Before my wife’s affair I saw her qualities as a perfectly interwoven blend of sweetness, kindness, thoughtfulness, and gentleness. A lovely, beautiful, spiritual woman who would go out of her way not to hurt anyone, especially me, her stated, last love.
What my then 19-year-old, love-struck eyes were unable to see was that the blend was dogmas forcibly braided into her personality by external forces so tight it was silently crushing her spirit. This unnatural blend created in her deeply hidden, errant frays desperately wanting to break free. 15 years into the marriage, she rebelled, and I and she paid the price. The outside influencers walked away unphased.
Decades, post affair, my love filtered perception of her perfection was forever altered. I will never see her in the same light. For the better, I’d argue, for I am now able see her realistically, frays and all and I love and respect her more deeply, but that took many decades of internal and external soul searching.
But back then, and still at times now, I was and am deeply wounded by her betrayal for though there are reasons one can point to, there is no excuse, for there were better, less destructive, mature choices she could have made.

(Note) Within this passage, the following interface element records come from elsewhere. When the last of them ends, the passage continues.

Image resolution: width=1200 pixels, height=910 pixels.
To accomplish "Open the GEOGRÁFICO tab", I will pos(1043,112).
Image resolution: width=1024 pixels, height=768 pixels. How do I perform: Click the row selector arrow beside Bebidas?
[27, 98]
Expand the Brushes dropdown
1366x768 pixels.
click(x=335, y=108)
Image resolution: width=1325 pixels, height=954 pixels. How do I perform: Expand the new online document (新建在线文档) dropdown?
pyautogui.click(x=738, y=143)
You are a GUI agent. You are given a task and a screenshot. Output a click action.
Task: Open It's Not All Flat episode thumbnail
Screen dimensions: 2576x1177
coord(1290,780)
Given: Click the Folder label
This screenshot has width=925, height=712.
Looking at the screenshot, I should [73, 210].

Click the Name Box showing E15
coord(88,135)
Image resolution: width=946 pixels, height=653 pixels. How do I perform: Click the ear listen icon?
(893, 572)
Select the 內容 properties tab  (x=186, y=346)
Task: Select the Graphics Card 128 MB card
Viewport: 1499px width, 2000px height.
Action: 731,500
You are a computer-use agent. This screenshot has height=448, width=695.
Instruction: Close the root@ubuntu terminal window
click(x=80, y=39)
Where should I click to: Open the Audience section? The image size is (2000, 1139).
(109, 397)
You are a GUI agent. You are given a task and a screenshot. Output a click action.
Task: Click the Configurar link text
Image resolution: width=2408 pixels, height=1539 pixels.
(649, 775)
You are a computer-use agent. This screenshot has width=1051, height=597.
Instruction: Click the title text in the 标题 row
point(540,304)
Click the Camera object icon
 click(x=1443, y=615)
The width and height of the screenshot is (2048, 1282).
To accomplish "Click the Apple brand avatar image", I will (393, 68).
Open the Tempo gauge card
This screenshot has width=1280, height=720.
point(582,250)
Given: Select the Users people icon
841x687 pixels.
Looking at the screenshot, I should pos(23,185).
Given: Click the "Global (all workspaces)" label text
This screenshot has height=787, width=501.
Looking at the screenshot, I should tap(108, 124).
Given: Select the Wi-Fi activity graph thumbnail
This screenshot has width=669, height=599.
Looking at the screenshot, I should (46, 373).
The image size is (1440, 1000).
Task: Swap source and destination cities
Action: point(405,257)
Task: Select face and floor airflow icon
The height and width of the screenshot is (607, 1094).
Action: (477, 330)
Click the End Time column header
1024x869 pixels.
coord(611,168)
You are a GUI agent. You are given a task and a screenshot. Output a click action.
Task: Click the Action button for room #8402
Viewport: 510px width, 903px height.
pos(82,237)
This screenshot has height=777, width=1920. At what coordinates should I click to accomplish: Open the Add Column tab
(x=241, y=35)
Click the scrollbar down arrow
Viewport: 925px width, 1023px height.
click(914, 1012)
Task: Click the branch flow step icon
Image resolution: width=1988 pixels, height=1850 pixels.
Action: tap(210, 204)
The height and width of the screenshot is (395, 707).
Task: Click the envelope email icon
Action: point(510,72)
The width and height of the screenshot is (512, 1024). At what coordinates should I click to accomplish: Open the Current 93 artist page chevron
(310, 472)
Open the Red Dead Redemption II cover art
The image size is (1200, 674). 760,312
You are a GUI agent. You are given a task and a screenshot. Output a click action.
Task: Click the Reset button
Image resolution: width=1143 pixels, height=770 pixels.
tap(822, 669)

Over the months and years as the shock began to wane supplying me with a new view of her a legitimate question ascended from the smoldering ashes. One I never considered I’d have reason to be weighing - do I stay, or do I go?
In my opinion, there is no wrong answer to the painful question above. I also believe that neither choice affords the betrayed, nor the betrayer as well, an easy, painless path forward. The unraveling of all things that was, has occurred, the interlace union undone. No matter the road traveled, restructuring will be a daunting task. A reweave of one’s shredded life. Whether alone or reunited, picking up the tattered threads of one’s soul will take an unfathomable number of circular ticks of the clock to come out of this firestorm restored. Make no mistake, for better or worse, one will not be the same individual one once was.